First step for an attacker is to install their malware programs on as many victim machines as possible. There are two widely used approaches to do that. First is via email with malware attached to it and other is to tempt users onto malicious web pages and the malware is secretly installed and launched on the victim’s machine. There are various kind of techniques designed to detect and block the Internet-based attacks. Intrusion detection systems (IDSs) are one of them. IDSs provide a wall of defense to challenge the attacks of computer systems on Internet. Most of them are based on data mining or machine learning techniques. Different types of malicious network communications and computer systems usage can be detected using IDSs, whereas the conventional firewall cannot perform this task. Intrusion detection is based on the assumption that malware behavior is different from uninfected file behavior (Invernizzi et al., 2014).
In general, there are two types of IDSs: Statistical anomaly based IDSs and Signature based IDSs.
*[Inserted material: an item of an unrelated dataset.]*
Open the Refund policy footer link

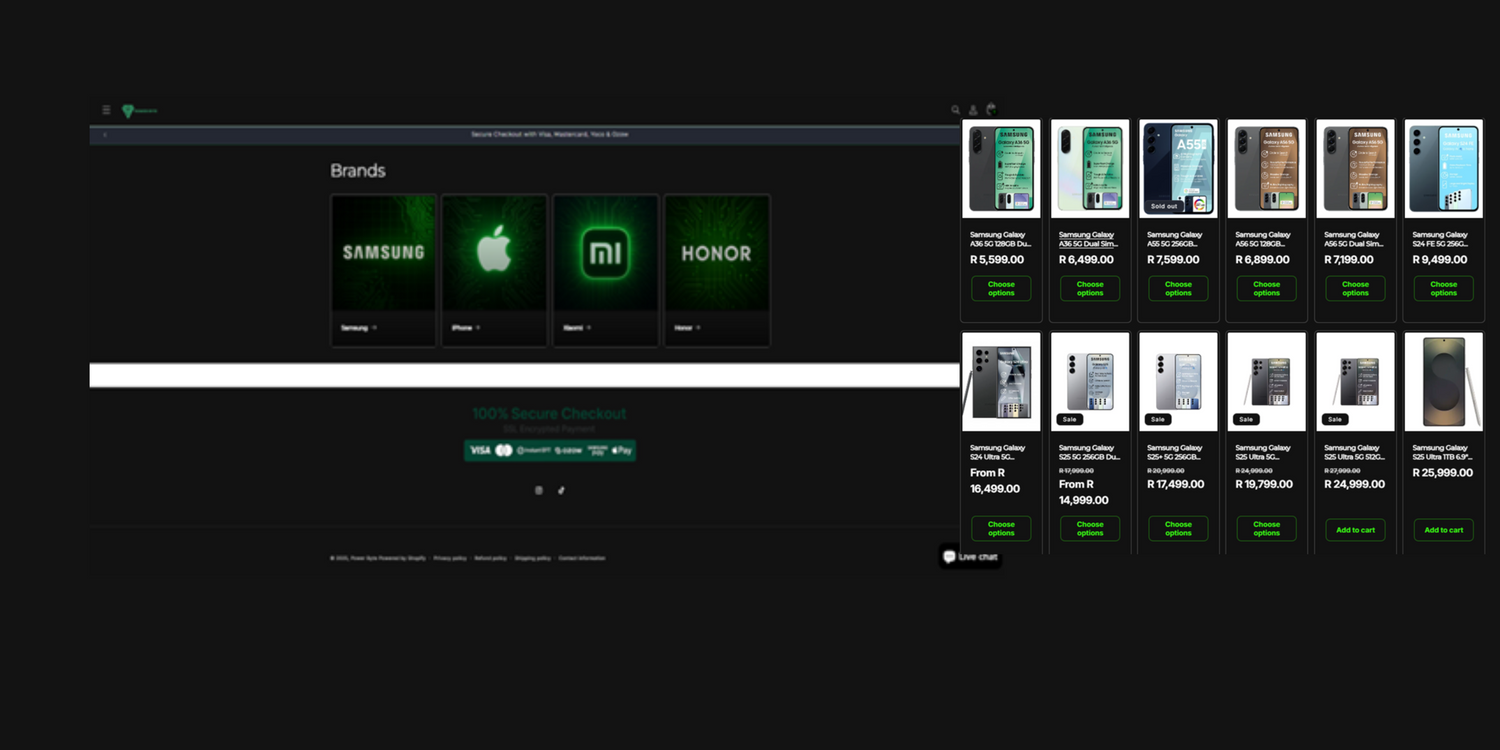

Anomaly based IDS tries to figure out whether deviation from normal behavior can be marked as intrusion. On the other hand, signature based IDS will monitor packets on the network and compare them against a database of signatures or attributes from known malicious threats.
Different machine learning techniques are used for the development of various anomaly based detection systems (Tsai et al., 2009). For example, some studies apply different supervised learning techniques, such as neural networks, support vector machines, etc. (Vapnik, 1998; Haykin, 1999) . On the other hand, some are based on unsupervised techniques like genetic algorithm (Koza, 1992; Abadeh et al., 2007). However, very less attention has been given to Atanassov's intuitionistic fuzzy set (AIFS) theory (Zadeh, 1965) in the field of intrusion detection systems.
AIFS theory is rarely used in clustering algorithms. AIFS is built on top fuzzy set theory (Zimmermann, 2001). In fuzzy set theory, membership is the degree of belongingness of an element in a set or the membership function. But the membership function is not precise, as there is always hesitation present while defining the membership function. Due to this hesitation, non-membership degree is not the complement of the membership degree as in fuzzy set, rather less than or equal to the complement of membership degree. Atanassov (1986) introduced intuitionistic fuzzy set (AIFS) theory that considers the hesitation in the membership function. A new intuitionistic fuzzy based kernel clustering was suggested by Chaira and Panwar (2014) where another function is introduced that is the intuitionistic fuzzy entropy in the objective function. In most of the signature based IDSs, detection is done by analyzing series of bytes in the file. It could also be a cryptographic hash of the file or its sections. But they don’t consider other details of network packets like Source IP, URLs etc. May be they are marked green by signature based IDS but they are actually coming from malicious server or through a malicious URL (iMPERVA; Gostev). In the approach, pcap attributes were narrowed down to three attributes (Source IP, File hash SHA256, URL) as part feature extraction. They are important red flag indicators.
In this paper, Kernel based A-intuitionistic fuzzy kernel based intrusion detection algorithm is evaluated and compared. Sugeno type fuzzy complement (Sugeno, 1977) is used to calculate the non-membership values and then hesitation degree. In the algorithm, trivariate dataset of three features – source IP, file hash SHA256, and URL is used. Experiments are performed on several malicious pcap files.
The paper is organized as follows: Section 2 describes different popular clustering algorithms. Section 3 overviews the preliminary of Atanassov’s intuitionistic fuzzy set (AIFS). Section 4 details the algorithm. Conclusion and discussion for future research are given in Section 5.